Data listing:

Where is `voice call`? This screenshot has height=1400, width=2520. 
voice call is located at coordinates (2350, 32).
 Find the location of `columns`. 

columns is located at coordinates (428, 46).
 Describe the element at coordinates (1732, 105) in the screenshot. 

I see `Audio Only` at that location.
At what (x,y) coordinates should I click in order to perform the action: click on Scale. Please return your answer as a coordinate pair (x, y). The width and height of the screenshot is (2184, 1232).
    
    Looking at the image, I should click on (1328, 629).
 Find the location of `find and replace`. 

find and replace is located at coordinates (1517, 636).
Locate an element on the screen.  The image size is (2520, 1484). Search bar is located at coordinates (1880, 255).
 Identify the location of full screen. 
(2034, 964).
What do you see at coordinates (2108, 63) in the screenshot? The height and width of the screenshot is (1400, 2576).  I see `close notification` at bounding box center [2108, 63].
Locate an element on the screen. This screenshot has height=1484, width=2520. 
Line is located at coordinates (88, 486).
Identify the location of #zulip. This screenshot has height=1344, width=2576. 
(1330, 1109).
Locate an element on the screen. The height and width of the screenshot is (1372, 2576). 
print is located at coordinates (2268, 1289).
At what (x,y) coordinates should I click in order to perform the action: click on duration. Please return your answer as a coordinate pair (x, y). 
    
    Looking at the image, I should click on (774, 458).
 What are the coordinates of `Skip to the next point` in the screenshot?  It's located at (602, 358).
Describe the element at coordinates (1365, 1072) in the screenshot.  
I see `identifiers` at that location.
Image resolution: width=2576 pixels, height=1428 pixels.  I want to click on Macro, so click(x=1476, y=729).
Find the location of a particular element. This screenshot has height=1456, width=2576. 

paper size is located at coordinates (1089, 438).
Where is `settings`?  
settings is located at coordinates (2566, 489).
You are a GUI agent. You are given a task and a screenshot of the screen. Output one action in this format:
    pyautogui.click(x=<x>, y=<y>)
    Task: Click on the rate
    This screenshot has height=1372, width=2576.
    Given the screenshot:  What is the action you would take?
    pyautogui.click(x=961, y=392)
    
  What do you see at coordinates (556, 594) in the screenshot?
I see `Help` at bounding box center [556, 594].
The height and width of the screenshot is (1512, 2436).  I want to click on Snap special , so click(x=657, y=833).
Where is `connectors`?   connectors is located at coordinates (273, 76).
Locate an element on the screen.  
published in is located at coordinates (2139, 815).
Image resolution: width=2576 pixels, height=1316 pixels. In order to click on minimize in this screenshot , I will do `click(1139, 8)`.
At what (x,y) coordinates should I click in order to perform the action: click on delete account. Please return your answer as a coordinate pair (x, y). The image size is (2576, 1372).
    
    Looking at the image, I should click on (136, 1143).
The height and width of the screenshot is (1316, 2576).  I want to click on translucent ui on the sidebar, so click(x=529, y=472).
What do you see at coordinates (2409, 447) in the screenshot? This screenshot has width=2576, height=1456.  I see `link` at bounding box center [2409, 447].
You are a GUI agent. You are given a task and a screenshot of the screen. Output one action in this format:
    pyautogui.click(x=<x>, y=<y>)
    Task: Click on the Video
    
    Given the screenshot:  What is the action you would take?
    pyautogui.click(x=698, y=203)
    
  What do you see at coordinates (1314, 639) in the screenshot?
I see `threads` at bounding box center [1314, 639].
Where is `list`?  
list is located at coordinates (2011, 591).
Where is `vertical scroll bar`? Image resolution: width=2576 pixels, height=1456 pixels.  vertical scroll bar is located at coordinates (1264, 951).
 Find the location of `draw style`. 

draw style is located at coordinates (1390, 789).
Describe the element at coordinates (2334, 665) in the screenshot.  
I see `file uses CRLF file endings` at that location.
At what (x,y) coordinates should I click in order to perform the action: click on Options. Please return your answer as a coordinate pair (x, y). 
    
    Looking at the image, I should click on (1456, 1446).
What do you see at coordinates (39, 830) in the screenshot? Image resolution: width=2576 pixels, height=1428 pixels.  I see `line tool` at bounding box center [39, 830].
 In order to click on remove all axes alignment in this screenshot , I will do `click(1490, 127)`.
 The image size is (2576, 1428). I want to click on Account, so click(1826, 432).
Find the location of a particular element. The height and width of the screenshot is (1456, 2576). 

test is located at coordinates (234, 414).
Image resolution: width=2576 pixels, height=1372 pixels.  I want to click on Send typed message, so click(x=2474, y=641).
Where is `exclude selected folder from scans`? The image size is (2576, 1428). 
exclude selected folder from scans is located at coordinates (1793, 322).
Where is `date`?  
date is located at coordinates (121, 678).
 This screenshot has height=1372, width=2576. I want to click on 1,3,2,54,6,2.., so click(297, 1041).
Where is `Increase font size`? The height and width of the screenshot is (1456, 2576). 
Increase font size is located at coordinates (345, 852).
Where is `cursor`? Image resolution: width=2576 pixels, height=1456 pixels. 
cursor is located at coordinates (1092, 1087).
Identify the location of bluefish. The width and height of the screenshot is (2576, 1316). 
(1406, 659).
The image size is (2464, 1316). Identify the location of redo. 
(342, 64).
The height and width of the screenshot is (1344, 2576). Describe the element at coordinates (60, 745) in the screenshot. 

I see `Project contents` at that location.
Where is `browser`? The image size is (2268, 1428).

GOAL OF THE EXERCISE » Can you reproduce, word for word, the lines that start with the one containing "coordinates (273, 76)." and run through the one containing "What do you see at coordinates (2409, 447)", with both of those lines included?

SOLUTION FOR THIS PROBLEM »
Where is `connectors`?   connectors is located at coordinates (273, 76).
Locate an element on the screen.  
published in is located at coordinates (2139, 815).
Image resolution: width=2576 pixels, height=1316 pixels. In order to click on minimize in this screenshot , I will do `click(1139, 8)`.
At what (x,y) coordinates should I click in order to perform the action: click on delete account. Please return your answer as a coordinate pair (x, y). The image size is (2576, 1372).
    
    Looking at the image, I should click on (136, 1143).
The height and width of the screenshot is (1316, 2576).  I want to click on translucent ui on the sidebar, so click(x=529, y=472).
What do you see at coordinates (2409, 447) in the screenshot? This screenshot has width=2576, height=1456.  I see `link` at bounding box center [2409, 447].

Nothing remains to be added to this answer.